La légende de Sainte Maxence

La ville tire son nom de Sainte Maxence, martyre chrétienne du Ve siècle.

La légende raconte que Maxence, fille de Malconus, roi des Scots, convertie au christianisme par Saint Patrick, apôtre d’Irlande, voulait vouer sa vie à la religion, quoiqu’elle ait été promise à un prince barbare et païen nommé Avicin. Pour échapper à ce mariage, Maxence s’enfuit du palais paternel avec Barbentius, un serviteur et Rosélie, sa servante pour arriver en Gaule.

Arrivée au pays du Beauvaisis, elle chercha une retraite dans un site agréable ; parvenue au bord de l’Oise, ne pouvant traverser le pont, elle jeta dans la rivière trois grosses pierres au moyen desquelles elle parvint sur l’autre rive ; la légende ajoute que l’on n’a jamais pu retirer ces pierres, malgré plusieurs tentatives pour dégager le lit de la rivière, et qu’elles y seraient encore aujourd’hui…

Avicin, lancé à la poursuite de sa promise, retrouva sa bien-aimée qui resta inflexible devant ses prières, tout comme ses serviteurs à qui, il promit pourtant de l’argent. Furieux, il trancha la gorge de Maxence avec son épée et tua Barbentius et Rosélie. Le corps de la vierge se leva alors de terre et pris sa tête entre ses mains pour la transporter du lieu de son martyre au lieu de sa sépulture, au centre de la ville, où l’on édifia une église qui fut visitée et dotée par Charlemagne.

La Sainte-Maxence est célébrée le 20 novembre

Histoire de la ville

Pont-Sainte-Maxence appartient historiquement à la région du Valois. L’existence de la ville date du temps des Gaulois. Elle s’est appelée Sancta Maxentia, Levandriac (VIIe siècle), Pont, Pont-Maxence, Pont-Montagne, Pont-la-Montagne, Pont-sur-Oise, Pont-sur-l’Oise au moment de la Révolution.
Pont-Sainte-Maxence, telle qu’elle existe aujourd’hui, regroupe la ville initiale à laquelle ont été réunis le village de Sarron (décret du 5 juillet 1951) et la commune du Plessis-Villette (1828). Les Ageux ont également fait partie de la ville de Pont-Sainte-Maxence entre 1826 et 1833.

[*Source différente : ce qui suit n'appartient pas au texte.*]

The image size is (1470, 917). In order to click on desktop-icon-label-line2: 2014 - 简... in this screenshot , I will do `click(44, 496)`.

La ville est née de la rencontre de la route des Flandres (ancienne chaussée romaine) et de l’Oise. L’histoire de la commune, et notamment son passé militaire jusqu’à la fin du XVIe, est étroitement liée à cette rivière. En effet, l’importance stratégique du lieu vient du fait que c’était un des plus anciens passages sur l’Oise.

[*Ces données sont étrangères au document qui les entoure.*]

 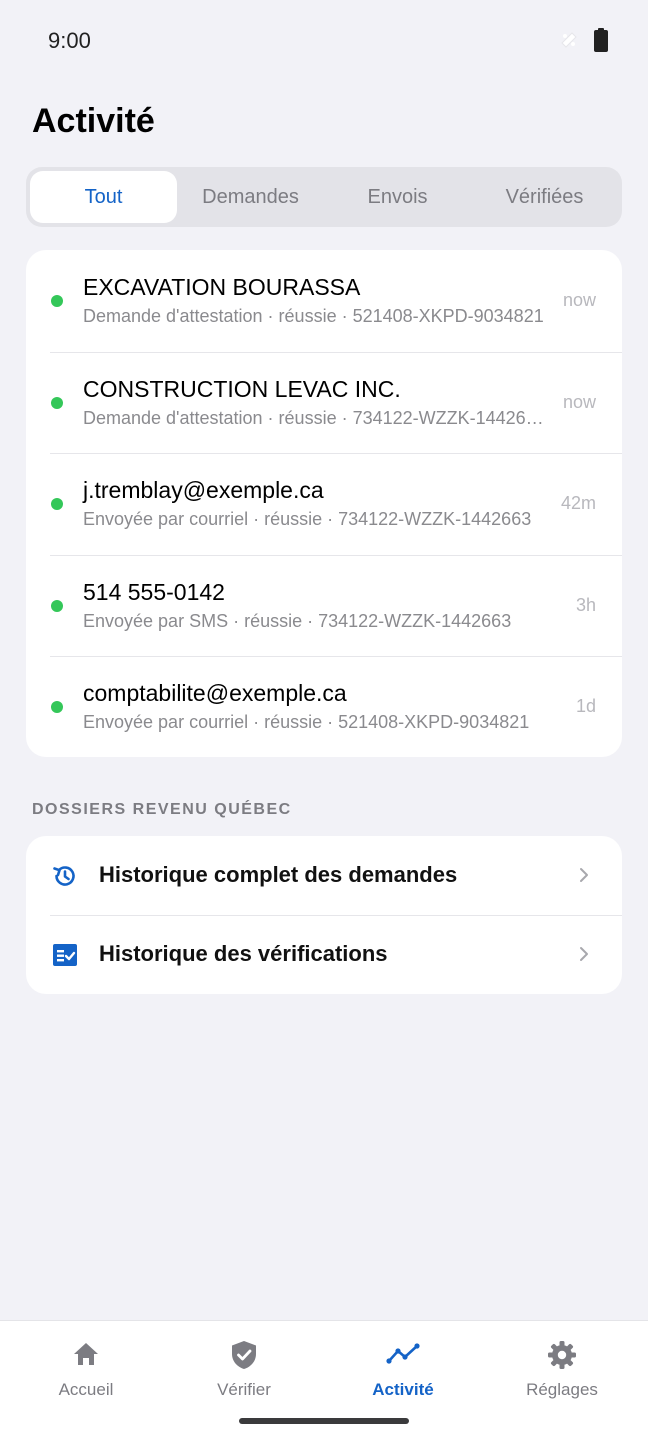 I want to click on activity-title: comptabilite@exemple.ca, so click(x=215, y=693).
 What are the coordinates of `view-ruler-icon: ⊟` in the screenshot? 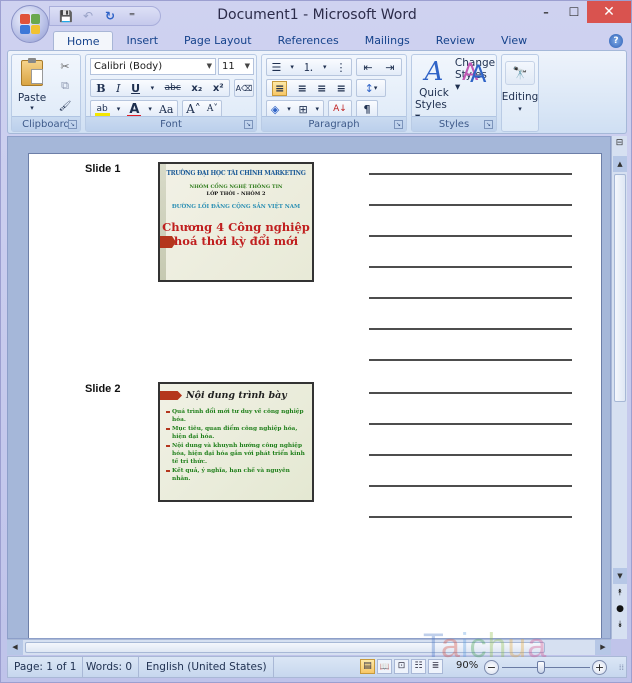 It's located at (620, 145).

Charlemagne donne la terre de Pont à l’Abbaye de Saint-Lomer (Diocèse de Blois). En 842, il est repris par Charles le Chauve pour être intégré au Comté de Beauvais. La seigneurie de Pont va appartenir au domaine de la Couronne jusqu’à ce que Philippe-Auguste la donne en 1221 à Gaucher de Châtillon qui l’avait accompagné en Terre-Sainte puis ce domaine changera de famille au fil des siècles jusqu’en 1789.

Son importance stratégique fait que les Anglais se rendront maîtres de la ville en 1359 jusqu’en 1435, année durant laquelle trois compagnons de Jeanne d’Arc la délivreront. La ville sera assiégée par les Bourguignons en 1464. En 1658, une crue détruit le château féodal qui se trouvait sur une île, aujourd’hui disparue, entre Pont et Sarron.

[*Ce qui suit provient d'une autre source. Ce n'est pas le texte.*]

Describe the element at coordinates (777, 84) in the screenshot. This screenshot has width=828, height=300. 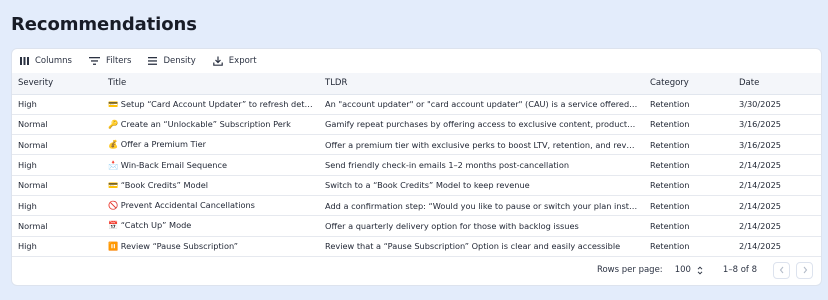
I see `column-header-date: Date` at that location.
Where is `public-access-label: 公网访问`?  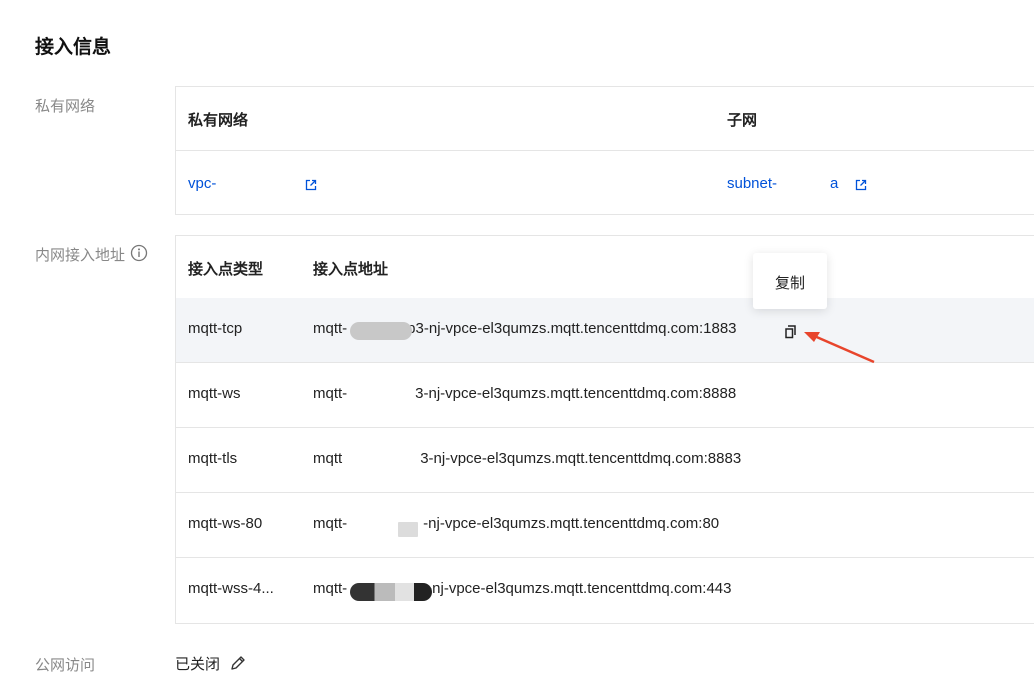 public-access-label: 公网访问 is located at coordinates (66, 666).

Au cours des siècles, des ponts furent construits et détruits (1814, 1914 et 1940), le premier est connu depuis 673. Le premier pont moderne fut édifié entre 1774 et 1785 par l’architecte et ingénieur Jean-Rodolphe Perronet, Le pont actuel a été inauguré en octobre 1949, mais on peut encore y voir les vestiges, classés monument historique, du pont de Perronet.

Le développement économique de la ville s’est d’abord organisé autour du commerce, en particulier des vins et spiritueux et de l’agriculture, avant de connaître une ère industrielle importante avec notamment deux entreprises fermées aujourd’hui la Cerabati (carreaux de grès) et la Salpa (cuirs reconstitués et “synderme”). Le port, situé à l’extrémité ouest de la ville, est aujourd’hui le premier port céréalier de Picardie.

Une écluse moderne de 46 mètres de long sur 8 de large, existe aujourd’hui sur une dérivation de l’Oise. Elle remplace l’ancienne écluse et le barrage.